Assignment: Set the records down again in full, with every word kept.

Exercise inputs:
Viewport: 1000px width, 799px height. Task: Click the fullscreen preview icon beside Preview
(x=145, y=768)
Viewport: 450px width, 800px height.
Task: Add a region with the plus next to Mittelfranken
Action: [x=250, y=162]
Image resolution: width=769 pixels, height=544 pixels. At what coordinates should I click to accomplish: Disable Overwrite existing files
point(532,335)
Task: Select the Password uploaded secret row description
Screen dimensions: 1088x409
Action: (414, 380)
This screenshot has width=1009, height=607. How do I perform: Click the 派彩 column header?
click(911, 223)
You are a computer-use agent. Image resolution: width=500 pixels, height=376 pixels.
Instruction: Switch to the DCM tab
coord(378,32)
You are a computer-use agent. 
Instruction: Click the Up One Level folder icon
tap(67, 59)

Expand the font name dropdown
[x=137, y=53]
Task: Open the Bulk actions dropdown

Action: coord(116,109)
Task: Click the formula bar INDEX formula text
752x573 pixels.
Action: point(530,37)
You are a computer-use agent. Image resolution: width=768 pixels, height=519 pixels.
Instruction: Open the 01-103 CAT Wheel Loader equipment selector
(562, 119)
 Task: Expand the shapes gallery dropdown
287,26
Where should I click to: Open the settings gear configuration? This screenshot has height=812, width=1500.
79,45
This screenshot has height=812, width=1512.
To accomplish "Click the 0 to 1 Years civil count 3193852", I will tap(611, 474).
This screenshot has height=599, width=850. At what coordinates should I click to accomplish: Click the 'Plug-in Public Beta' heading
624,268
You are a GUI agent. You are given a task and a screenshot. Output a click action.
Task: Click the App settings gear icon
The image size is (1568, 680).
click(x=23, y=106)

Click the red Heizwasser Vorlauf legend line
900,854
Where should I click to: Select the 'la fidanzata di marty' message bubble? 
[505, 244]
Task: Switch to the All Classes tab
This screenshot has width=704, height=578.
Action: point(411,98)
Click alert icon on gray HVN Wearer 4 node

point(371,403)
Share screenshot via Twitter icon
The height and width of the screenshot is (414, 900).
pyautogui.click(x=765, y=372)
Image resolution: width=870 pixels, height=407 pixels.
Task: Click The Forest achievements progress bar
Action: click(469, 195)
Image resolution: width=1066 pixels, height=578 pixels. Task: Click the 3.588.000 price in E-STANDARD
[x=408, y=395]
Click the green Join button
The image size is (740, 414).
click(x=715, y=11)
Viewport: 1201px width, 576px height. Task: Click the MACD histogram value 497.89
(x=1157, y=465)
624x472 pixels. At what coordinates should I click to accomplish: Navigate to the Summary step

Task output:
Viewport: 1000px width, 799px height. Task: Click the fullscreen preview icon beside Preview
(x=145, y=768)
Viewport: 450px width, 800px height.
Task: Add a region with the plus next to Mittelfranken
Action: [x=250, y=162]
Image resolution: width=769 pixels, height=544 pixels. At what coordinates should I click to accomplish: Disable Overwrite existing files
point(532,335)
Task: Select the Password uploaded secret row description
Screen dimensions: 1088x409
Action: (414, 380)
This screenshot has width=1009, height=607. How do I perform: Click the 派彩 column header?
click(911, 223)
You are a computer-use agent. Image resolution: width=500 pixels, height=376 pixels.
Instruction: Switch to the DCM tab
coord(378,32)
You are a computer-use agent. 
Instruction: Click the Up One Level folder icon
tap(67, 59)

Expand the font name dropdown
[x=137, y=53]
Task: Open the Bulk actions dropdown

Action: coord(116,109)
Task: Click the formula bar INDEX formula text
752x573 pixels.
Action: point(530,37)
You are a computer-use agent. Image resolution: width=768 pixels, height=519 pixels.
Instruction: Open the 01-103 CAT Wheel Loader equipment selector
(562, 119)
 Task: Expand the shapes gallery dropdown
287,26
Where should I click to: Open the settings gear configuration? This screenshot has height=812, width=1500.
79,45
This screenshot has height=812, width=1512.
To accomplish "Click the 0 to 1 Years civil count 3193852", I will tap(611, 474).
This screenshot has height=599, width=850. At what coordinates should I click to accomplish: Click the 'Plug-in Public Beta' heading
624,268
You are a GUI agent. You are given a task and a screenshot. Output a click action.
Task: Click the App settings gear icon
The image size is (1568, 680).
click(x=23, y=106)

Click the red Heizwasser Vorlauf legend line
900,854
Where should I click to: Select the 'la fidanzata di marty' message bubble? 
[505, 244]
Task: Switch to the All Classes tab
This screenshot has width=704, height=578.
Action: point(411,98)
Click alert icon on gray HVN Wearer 4 node

point(371,403)
Share screenshot via Twitter icon
The height and width of the screenshot is (414, 900).
pyautogui.click(x=765, y=372)
Image resolution: width=870 pixels, height=407 pixels.
Task: Click The Forest achievements progress bar
Action: click(469, 195)
Image resolution: width=1066 pixels, height=578 pixels. Task: Click the 3.588.000 price in E-STANDARD
[x=408, y=395]
Click the green Join button
The image size is (740, 414).
click(x=715, y=11)
Viewport: 1201px width, 576px height. Task: Click the MACD histogram value 497.89
(x=1157, y=465)
624x472 pixels. At what coordinates should I click to accomplish: Navigate to the Summary step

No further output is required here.